摘要: 目的：本研究通过非靶向代谢组学技术聚焦非肥胖型多囊卵巢综合征合并复发性流产患者(PCOS-RSA)的代谢紊乱机制。对小分子代谢物进行定量分析，数据经过主成分分析、正交偏最小二乘法分析、聚类热图分析、火山图分析、代谢通路分析从而找到与该疾病相关的生物标志物和代谢途径，揭示其中的分子机制。方法：严格筛选BMI < 24 kg/m²的非肥胖PCOS-RSA患者28例(2024~2025年于包钢三医院就诊的非肥胖型PCOS-RSA患者)。15例健康患者做对照组，采用Agilent 1290 Infinity LC超高效液相色谱系统色谱柱进行血浆的分离，Triple TOF 6600质谱仪(AB SCIEX)检测，最后经过数据转换后筛选出差异代谢物及关联基因。结果：共鉴定了1718个代谢物 ，二级鉴定代谢物1500个，筛出430个差异代谢物(上调274、下调156)，核心差异物包括：根皮苷、苦杏仁苷、色氨酸–谷氨酸–组氨酸、5-雄甾-3-醇-17-酮硫酸盐 、地鲁波酮、11-脱氢血栓烷B3、琥珀酸、16α-雌三醇-β-D-葡萄糖醛。结论：非肥胖亚型以神经内分泌失调为主导(如5-雄甾醇硫酸盐↓86%)。非肥胖型PCOS-RSA的核心病理机制是代谢紊乱构成的恶性循环：脂质炎症→胰岛素抵抗→Hcy升高→氧化应激→卵母细胞质量下降。通过靶向调控血浆关键代谢物(如应用GABA受体激动剂抑制色氨酸–谷氨酸–组氨酸三肽、抑制11-脱氢血栓烷B3上调等)，可打破这一循环，明显改善流产结局。未来有望建立基于代谢表型的非肥胖型PCOS-RSA分型诊疗体系，实现精准干预。

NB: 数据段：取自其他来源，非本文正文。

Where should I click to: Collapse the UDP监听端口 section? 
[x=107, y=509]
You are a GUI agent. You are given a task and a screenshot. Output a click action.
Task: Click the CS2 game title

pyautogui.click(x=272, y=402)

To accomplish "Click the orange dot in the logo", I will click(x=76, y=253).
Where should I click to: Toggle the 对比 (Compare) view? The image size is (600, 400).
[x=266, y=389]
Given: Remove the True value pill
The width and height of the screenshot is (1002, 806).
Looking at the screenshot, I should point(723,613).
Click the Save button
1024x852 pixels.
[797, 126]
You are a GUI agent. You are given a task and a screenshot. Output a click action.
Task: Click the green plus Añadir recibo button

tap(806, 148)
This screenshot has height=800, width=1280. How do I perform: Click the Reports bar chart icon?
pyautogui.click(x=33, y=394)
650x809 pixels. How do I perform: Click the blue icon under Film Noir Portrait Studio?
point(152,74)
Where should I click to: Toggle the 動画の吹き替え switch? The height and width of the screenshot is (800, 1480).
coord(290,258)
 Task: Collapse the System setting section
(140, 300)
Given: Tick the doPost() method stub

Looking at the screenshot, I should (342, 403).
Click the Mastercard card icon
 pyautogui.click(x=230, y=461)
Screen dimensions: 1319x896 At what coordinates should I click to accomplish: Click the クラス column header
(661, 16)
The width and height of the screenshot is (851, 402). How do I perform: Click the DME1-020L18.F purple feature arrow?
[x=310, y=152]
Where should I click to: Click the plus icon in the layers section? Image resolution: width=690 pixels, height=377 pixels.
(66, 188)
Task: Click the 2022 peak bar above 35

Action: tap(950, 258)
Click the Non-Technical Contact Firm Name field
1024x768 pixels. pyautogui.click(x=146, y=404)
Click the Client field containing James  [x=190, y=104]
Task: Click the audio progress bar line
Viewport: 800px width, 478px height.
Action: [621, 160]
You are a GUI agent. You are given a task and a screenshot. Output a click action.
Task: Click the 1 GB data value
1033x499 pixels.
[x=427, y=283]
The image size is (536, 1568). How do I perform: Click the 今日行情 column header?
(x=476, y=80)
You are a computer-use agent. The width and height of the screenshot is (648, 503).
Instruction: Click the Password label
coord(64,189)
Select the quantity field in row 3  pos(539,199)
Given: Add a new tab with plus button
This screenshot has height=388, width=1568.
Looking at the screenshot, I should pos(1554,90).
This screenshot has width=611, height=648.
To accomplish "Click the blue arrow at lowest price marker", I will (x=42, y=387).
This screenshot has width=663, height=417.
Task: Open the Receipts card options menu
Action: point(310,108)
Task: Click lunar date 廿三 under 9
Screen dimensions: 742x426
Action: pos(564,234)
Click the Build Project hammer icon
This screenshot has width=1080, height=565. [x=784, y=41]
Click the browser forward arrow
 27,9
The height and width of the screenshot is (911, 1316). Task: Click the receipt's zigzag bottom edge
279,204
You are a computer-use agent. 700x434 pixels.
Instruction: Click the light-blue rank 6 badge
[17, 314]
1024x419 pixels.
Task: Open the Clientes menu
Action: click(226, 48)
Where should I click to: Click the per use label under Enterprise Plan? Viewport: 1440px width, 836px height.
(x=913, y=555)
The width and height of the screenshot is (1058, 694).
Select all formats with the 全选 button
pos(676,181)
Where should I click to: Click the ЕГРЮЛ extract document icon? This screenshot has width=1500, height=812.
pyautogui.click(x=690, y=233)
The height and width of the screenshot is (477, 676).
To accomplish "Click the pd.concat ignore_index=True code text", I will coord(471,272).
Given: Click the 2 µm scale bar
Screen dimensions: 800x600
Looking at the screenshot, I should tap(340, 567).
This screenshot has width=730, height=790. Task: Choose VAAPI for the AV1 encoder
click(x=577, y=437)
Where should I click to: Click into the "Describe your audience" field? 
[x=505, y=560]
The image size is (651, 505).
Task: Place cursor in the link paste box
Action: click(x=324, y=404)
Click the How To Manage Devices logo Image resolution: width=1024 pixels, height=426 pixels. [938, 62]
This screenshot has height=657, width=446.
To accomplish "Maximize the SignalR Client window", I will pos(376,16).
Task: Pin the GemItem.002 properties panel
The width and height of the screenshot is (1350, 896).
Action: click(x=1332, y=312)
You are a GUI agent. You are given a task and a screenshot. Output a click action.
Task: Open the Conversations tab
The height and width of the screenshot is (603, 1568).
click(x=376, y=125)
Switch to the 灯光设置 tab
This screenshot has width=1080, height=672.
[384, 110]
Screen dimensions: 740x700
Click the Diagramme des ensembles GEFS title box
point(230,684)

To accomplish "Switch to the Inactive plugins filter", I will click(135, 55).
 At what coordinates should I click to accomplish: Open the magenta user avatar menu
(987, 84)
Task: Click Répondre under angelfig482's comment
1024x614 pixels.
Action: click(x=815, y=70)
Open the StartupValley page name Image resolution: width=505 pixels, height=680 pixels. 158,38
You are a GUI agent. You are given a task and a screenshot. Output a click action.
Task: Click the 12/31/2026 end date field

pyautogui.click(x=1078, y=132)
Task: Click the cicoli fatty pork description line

Abstract: This study focuses on the metabolic disorder mechanisms in non-obese patients with polycystic ovary syndrome complicated by recurrent spontaneous abortion (PCOS-RSA) using untargeted metabolomics techniques. Quantitative analysis of small-molecule metabolites was performed, and data were subjected to principal component analysis, orthogonal partial least squares analysis, cluster heatmap analysis, volcano plot analysis, and metabolic pathway analysis to identify disease-related biomarkers and metabolic pathways, thereby revealing the underlying molecular mechanisms. Methods: A total of 28 non-obese PCOS-RSA patients with BMI < 24 kg/m² were strictly selected (non-obese PCOS-RSA patients treated at the Third Hospital of Baotou Steel from 2024 to 2025). Fifteen healthy individuals served as the control group. Plasma samples were separated using an Agilent 1290 Infinity LC ultra-high-performance liquid chromatography system, and detected by a Triple TOF 6600 mass spectrometer (AB SCIEX). After data transformation, differential metabolites and associated genes were screened. Results: A total of 1718 metabolites were identified, including 1500 metabolites with secondary identification. Among them, 430 differential metabolites were screened out (274 upregulated and 156 downregulated). Core differential metabolites included phlorizin, amygdalin, tryptophan-glutamate-histidine, 5-androstene-3-ol-17-one sulfate, delu, 11-dehydrothromboxane B3, succinic acid, and 16α-estriol-β-D-glucuronide. Conclusion: Neuroendocrine dysregulation dominates the non-obese subtype (e.g., 5-androstenol sulfate decreased by 86%). The core pathological mechanism of non-obese PCOS-RSA is a vicious cycle of metabolic disorders: lipid inflammation → insulin resistance → elevated homocysteine (Hcy) → oxidative stress → decreased oocyte quality. Targeted regulation of key plasma metabolites (e.g., using GABA receptor agonists to inhibit the tryptophan-glutamate-histidine tripeptide, or suppressing the upregulation of 11-dehydrothromboxane B3) can break this cycle and significantly improve abortion outcomes. In the future, it is expected to establish a metabolic phenotype-based classification, diagnosis, and treatment system for non-obese PCOS-RSA to achieve precise intervention.